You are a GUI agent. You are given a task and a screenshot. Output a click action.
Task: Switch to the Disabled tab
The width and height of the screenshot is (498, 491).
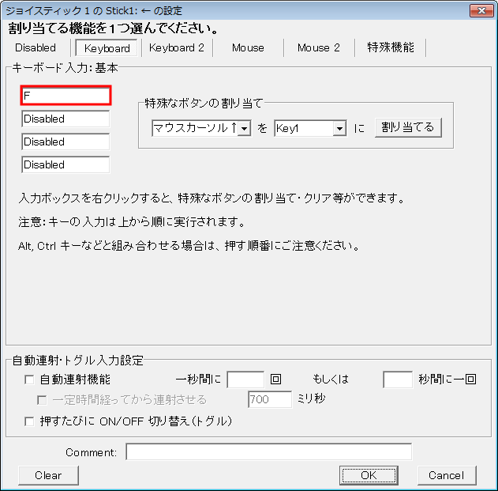coord(36,48)

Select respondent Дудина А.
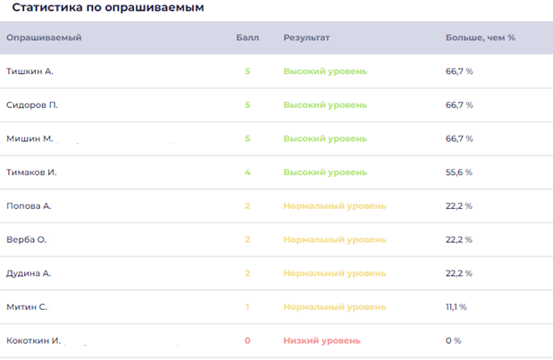coord(29,273)
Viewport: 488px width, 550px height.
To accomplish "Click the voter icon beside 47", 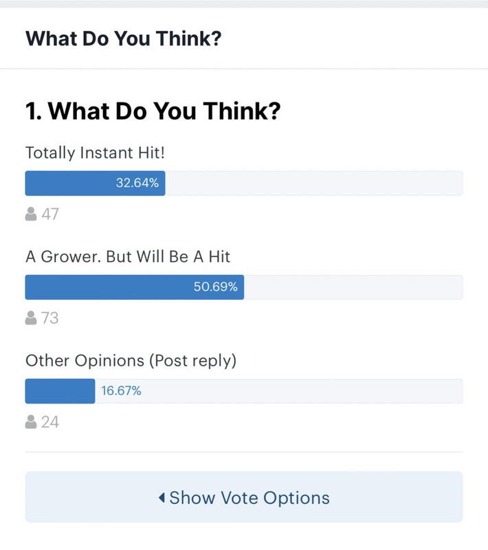I will [x=31, y=214].
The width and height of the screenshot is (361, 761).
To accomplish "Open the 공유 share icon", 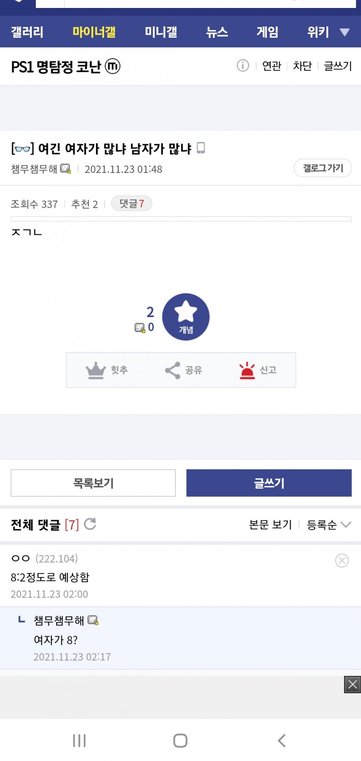I will (x=172, y=370).
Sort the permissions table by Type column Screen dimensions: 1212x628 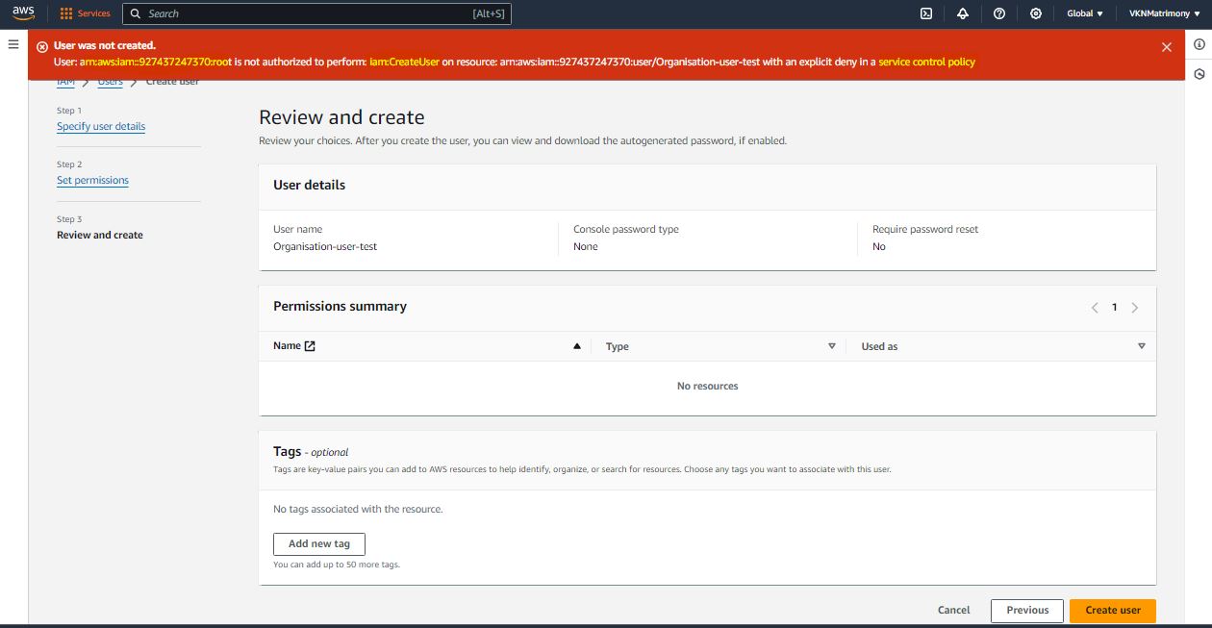831,346
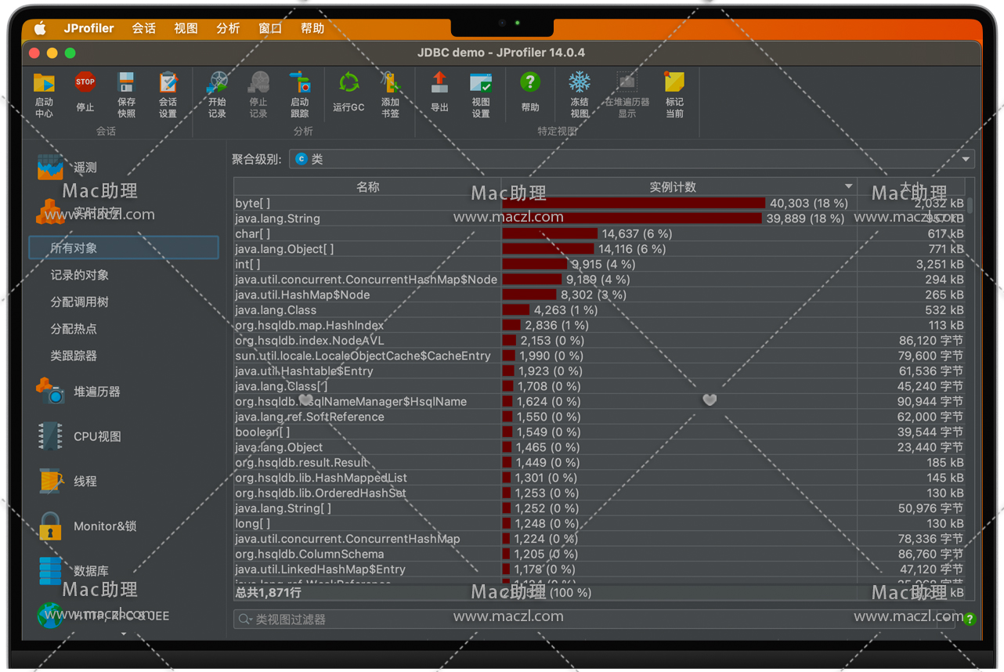
Task: Open the 分析 menu in menu bar
Action: (x=228, y=28)
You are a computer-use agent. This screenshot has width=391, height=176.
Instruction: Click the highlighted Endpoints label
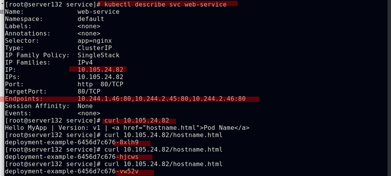[x=22, y=99]
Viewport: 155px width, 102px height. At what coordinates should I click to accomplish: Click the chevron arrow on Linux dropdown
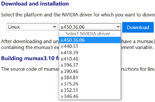coord(55,27)
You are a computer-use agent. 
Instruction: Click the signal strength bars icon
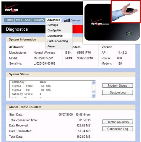point(67,20)
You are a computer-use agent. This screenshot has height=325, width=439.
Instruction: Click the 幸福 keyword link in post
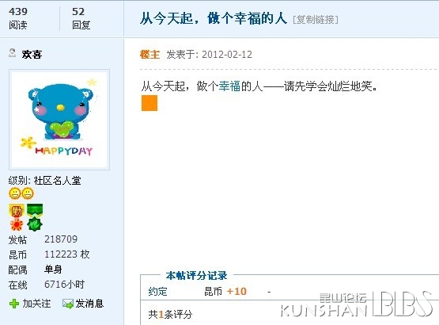[x=229, y=86]
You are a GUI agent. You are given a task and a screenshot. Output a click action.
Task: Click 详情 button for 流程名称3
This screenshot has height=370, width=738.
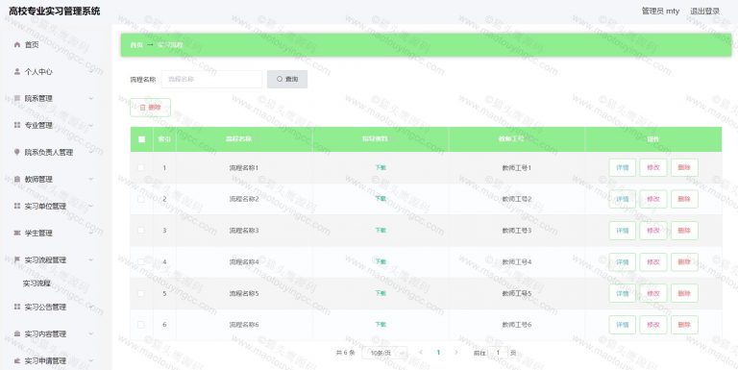tap(623, 231)
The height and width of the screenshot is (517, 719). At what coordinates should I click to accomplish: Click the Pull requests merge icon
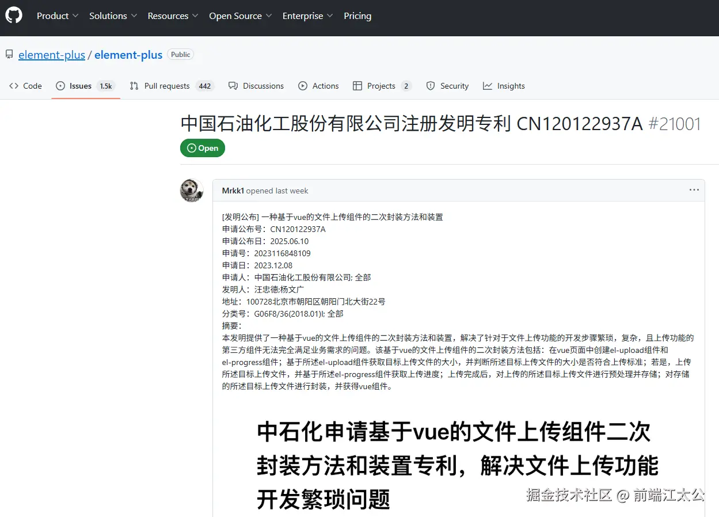134,85
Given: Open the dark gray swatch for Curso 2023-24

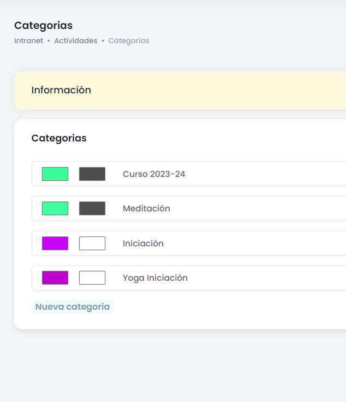Looking at the screenshot, I should click(92, 174).
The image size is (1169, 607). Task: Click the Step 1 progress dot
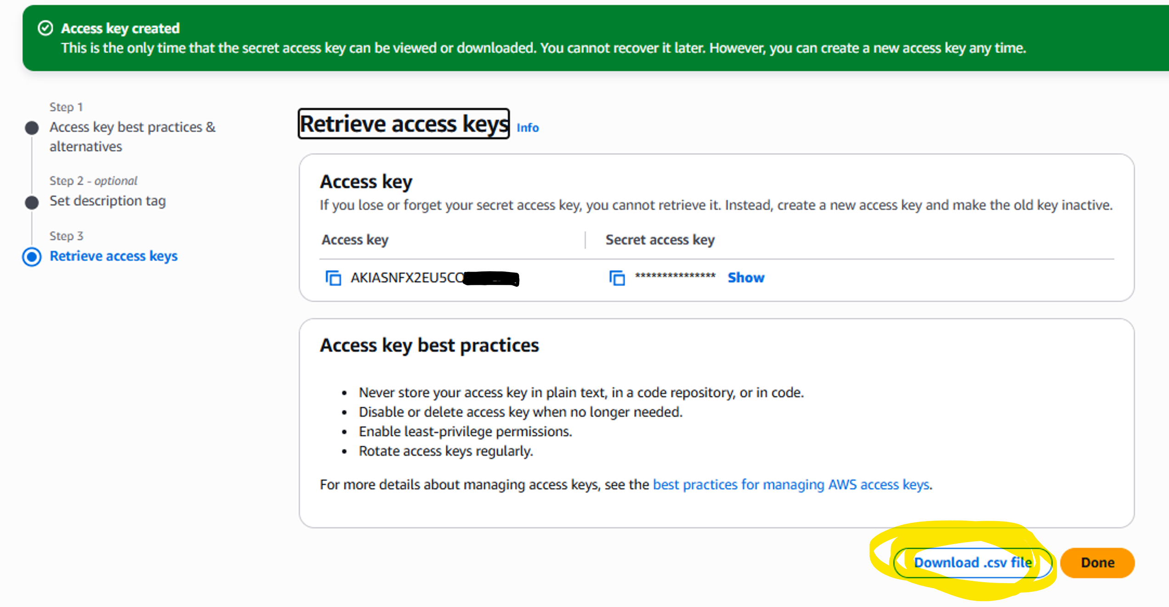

> [WORK INSTRUCTION]
List every line above containing the word "computer".

> [ANSWER TO THIS PROBLEM]
You are a computer-use agent. This screenshot has width=391, height=176.
You are a computer-use agent. 
You are a computer-use agent. This screenshot has height=325, width=439.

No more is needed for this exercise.